A general interpretation of nonlinear connected time crystals: quantum self-sustaining combined with quantum synchronization

TL;DR

This paper presents a framework for understanding nonlinear quantum time crystals, emphasizing the role of quantum synchronization and phase correlations in sustaining oscillations, with a concrete example of van der Pol oscillators.

Contribution

It introduces a novel interpretation linking quantum synchronization with time-crystal behavior, simplifying the identification process in many-body systems.

Findings

Quantum synchronization enables continuous time crystals.

Dephasing suppresses time-crystal behavior, which can be mitigated by phase correlations.

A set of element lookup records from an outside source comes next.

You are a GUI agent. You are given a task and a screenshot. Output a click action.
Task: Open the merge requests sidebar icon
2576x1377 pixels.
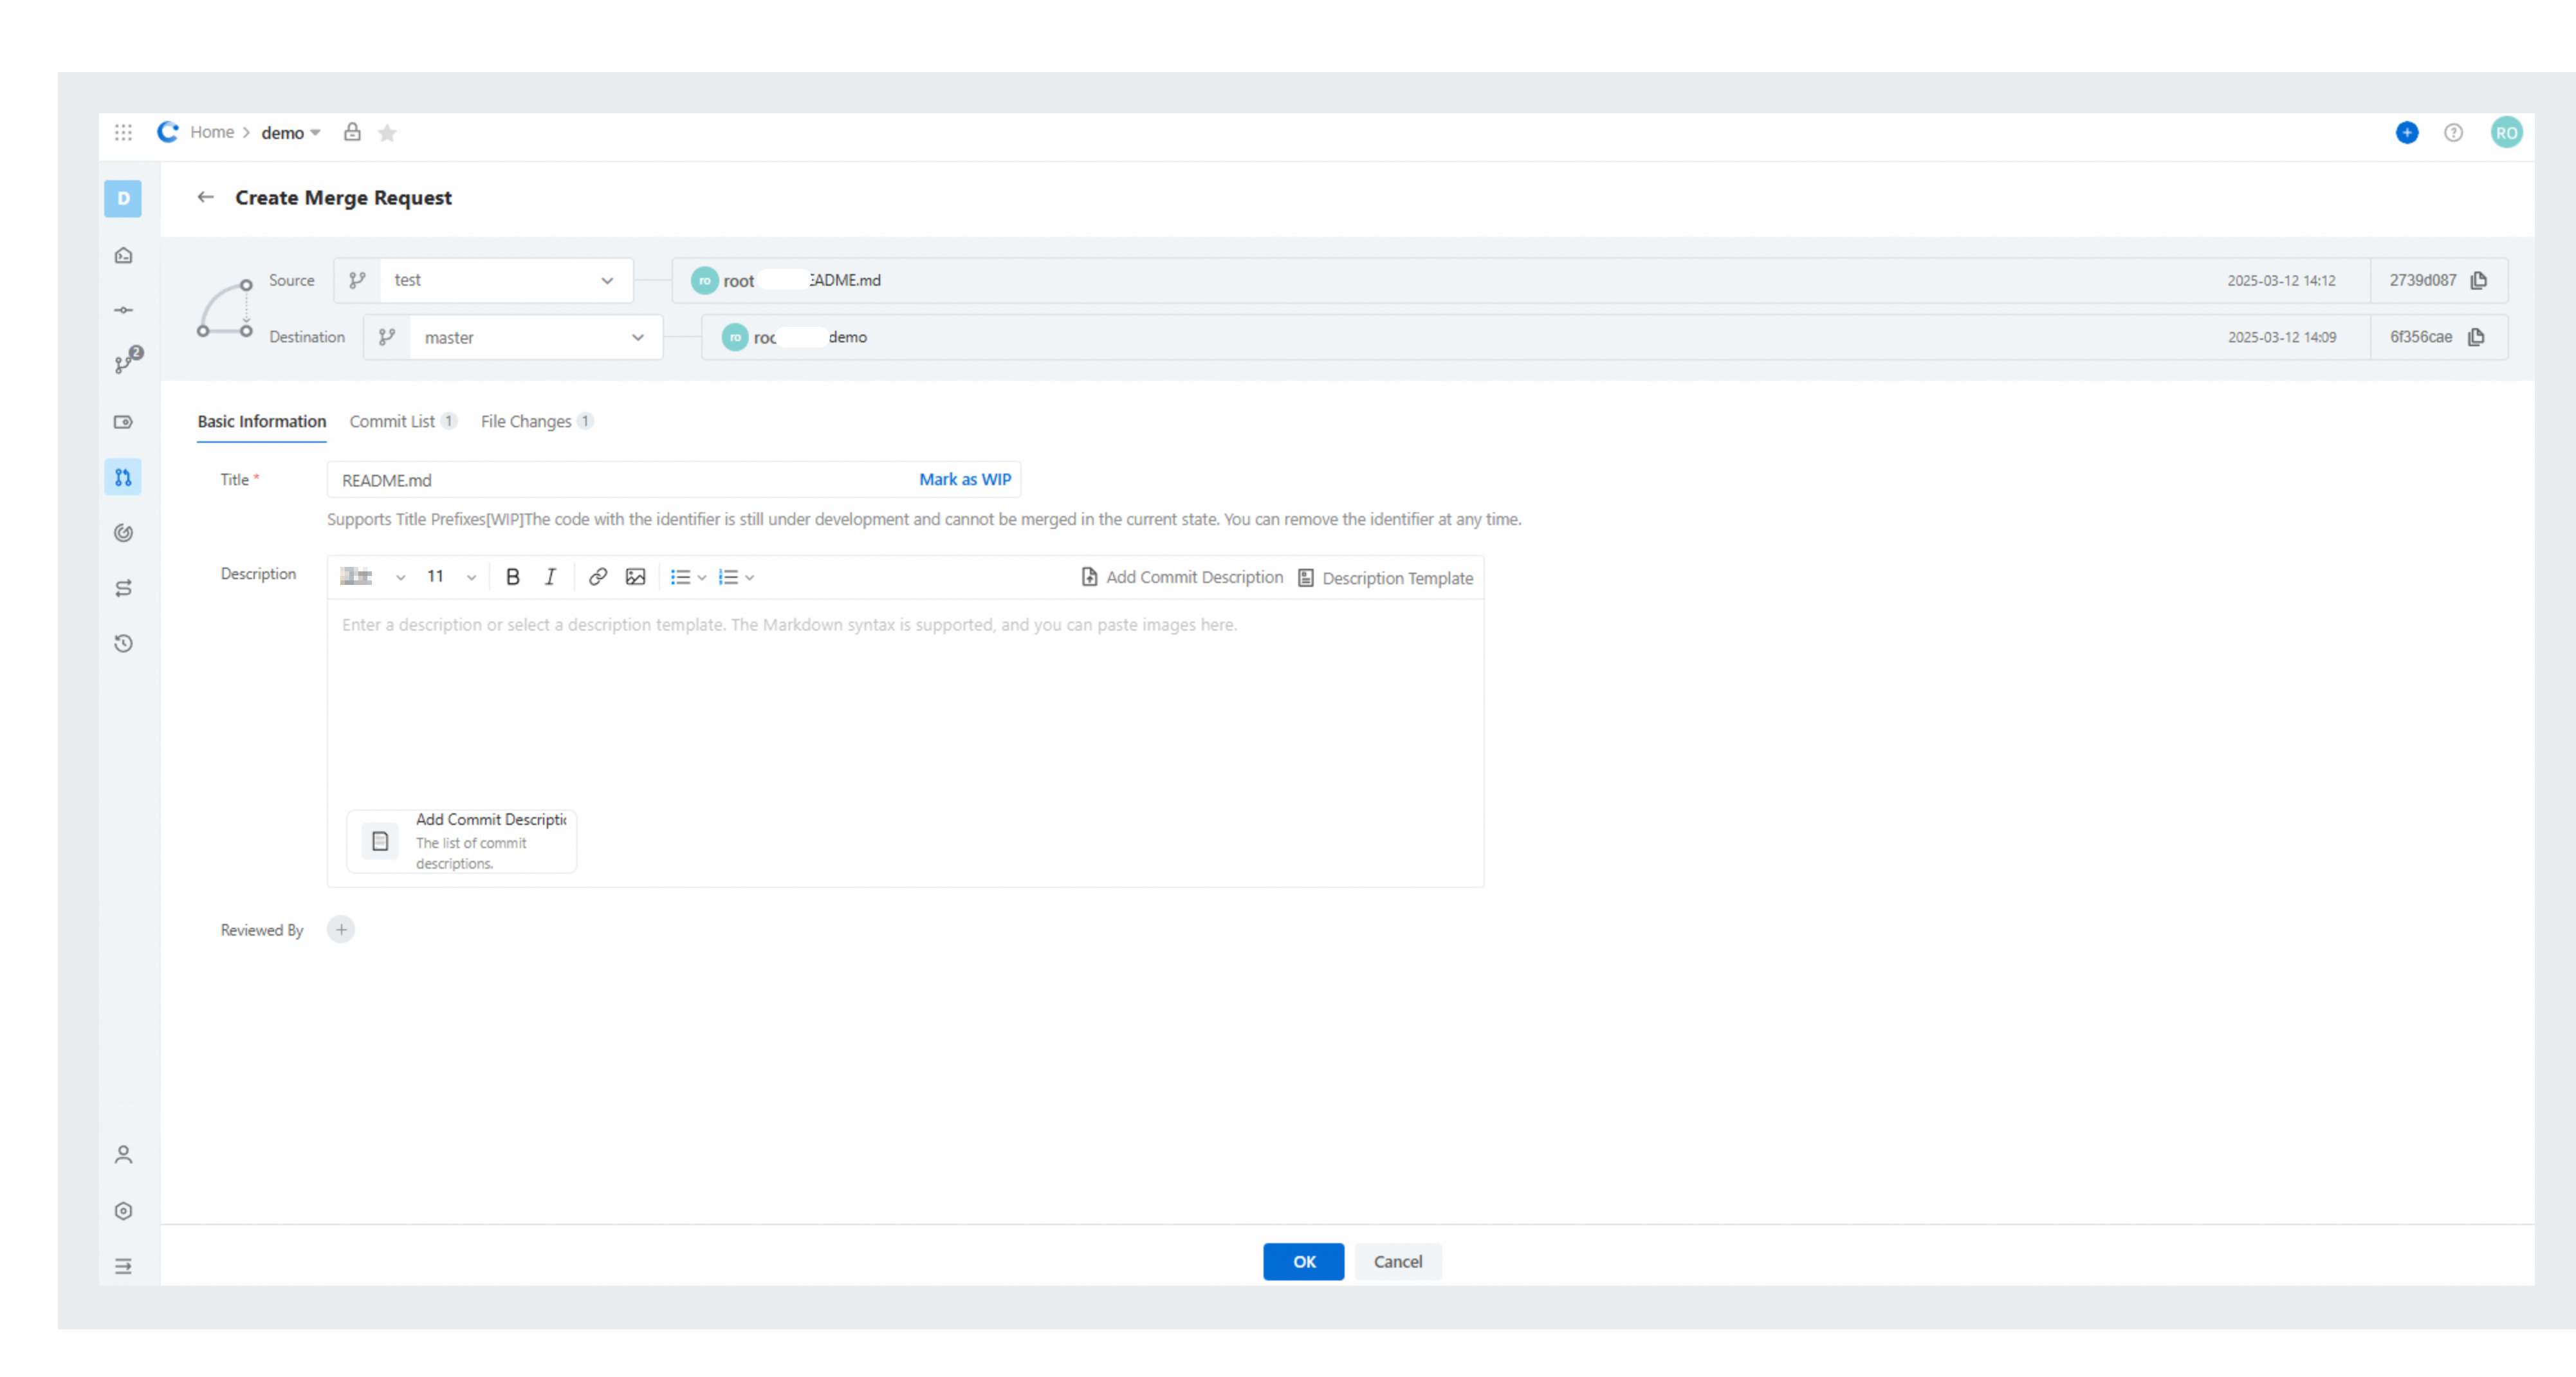coord(123,477)
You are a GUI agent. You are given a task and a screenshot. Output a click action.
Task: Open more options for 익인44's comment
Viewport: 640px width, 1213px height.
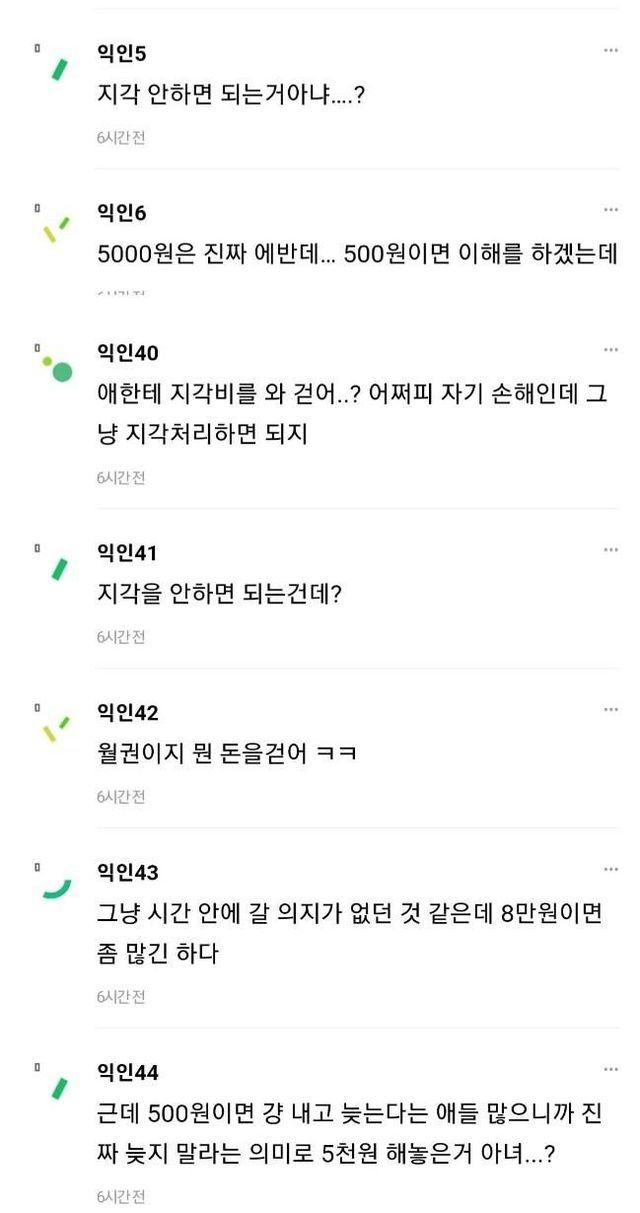coord(610,1070)
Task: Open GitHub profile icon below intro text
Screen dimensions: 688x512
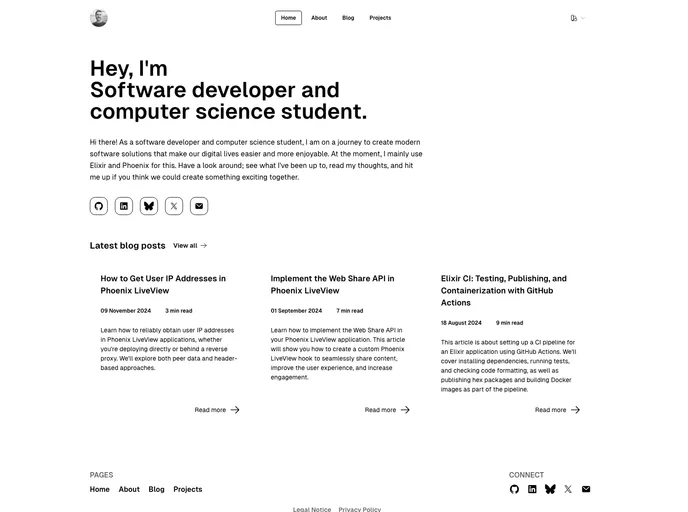Action: [x=99, y=206]
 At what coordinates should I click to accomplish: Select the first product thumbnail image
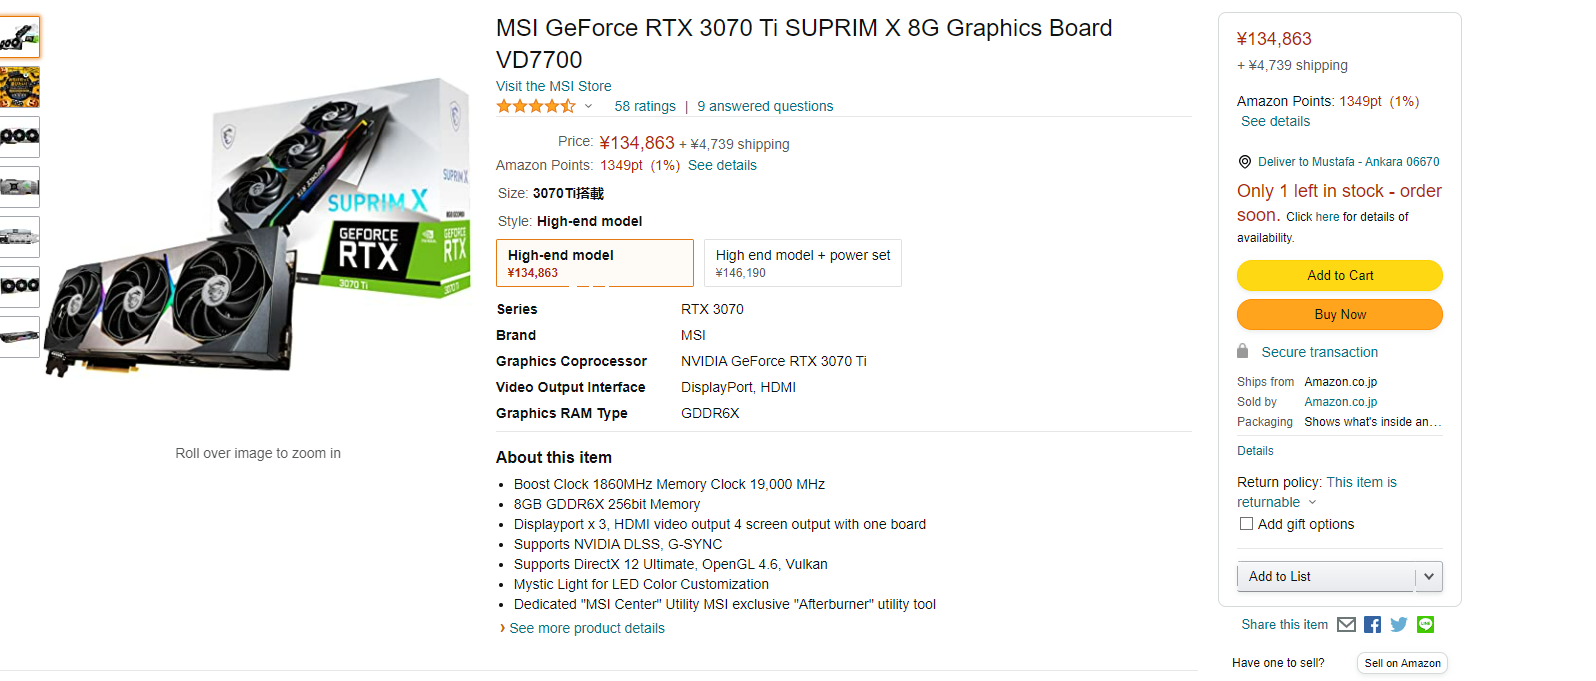pyautogui.click(x=20, y=37)
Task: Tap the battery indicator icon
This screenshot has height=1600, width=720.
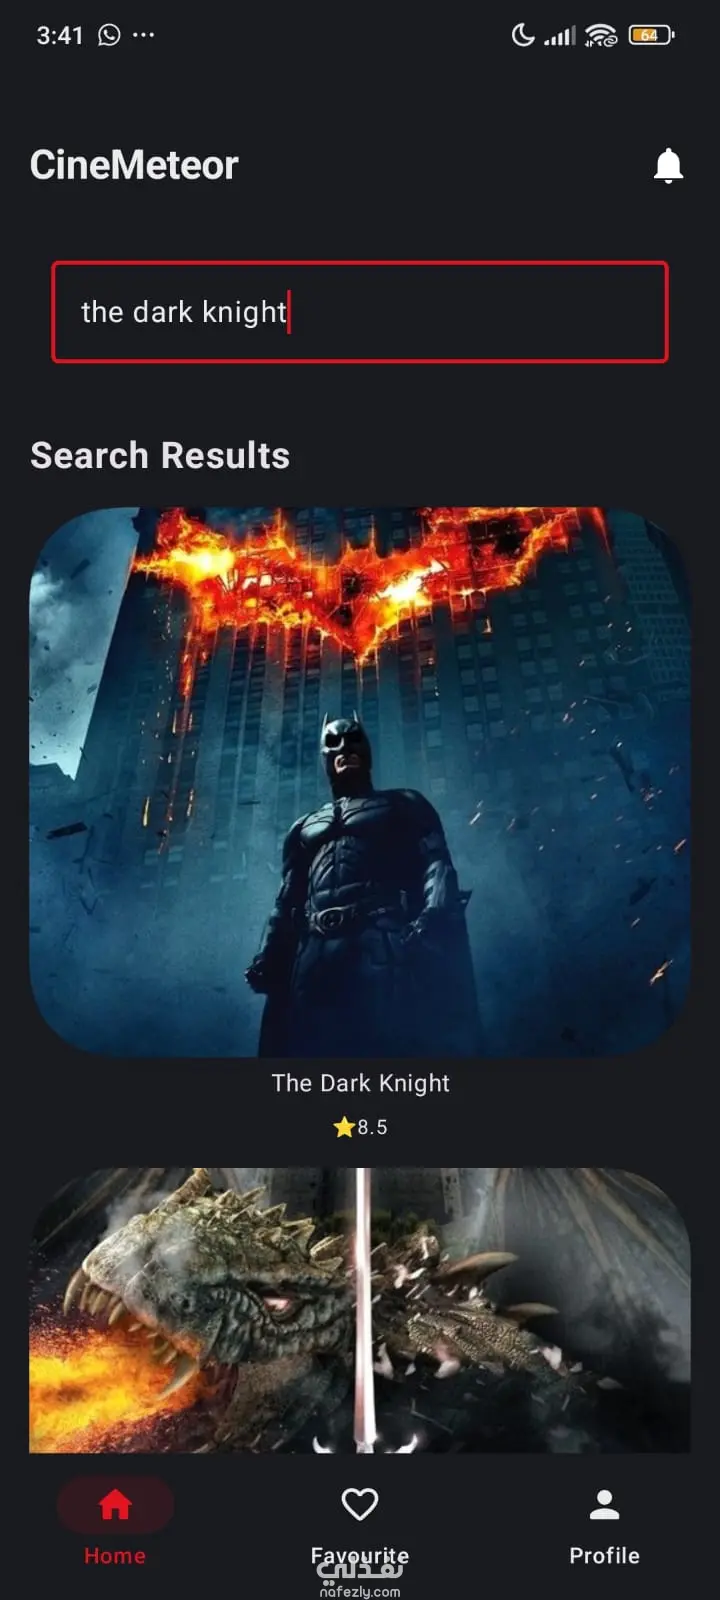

Spontaneous oscillations confirmed in a synchronized array of van der Pol oscillators.

Abstract

Although classical nonlinear dynamics suggests that sufficiently strong nonlinearity can sustain oscillations, quantization of such model typically yields a time-independent steady state that respects time-translation symmetry and thus precludes time-crystal behavior. We identify dephasing as the primary mechanism enforcing this symmetry, which can be suppressed by intercomponent phase correlations. Consequently, a sufficient condition for realizing a continuous time crystal is a nonlinear quantum self-sustaining system exhibiting quantum synchronization among its constituents. As a concrete example, we demonstrate spontaneous oscillations in a synchronized array of van der Pol oscillators, corroborated by both semiclassical dynamics and the quantum Liouville spectrum. These results reduce the identification of time crystals in many-body systems to the evaluation of only two-body correlations and provide a framework for classifying uncorrelated time crystals as trivial.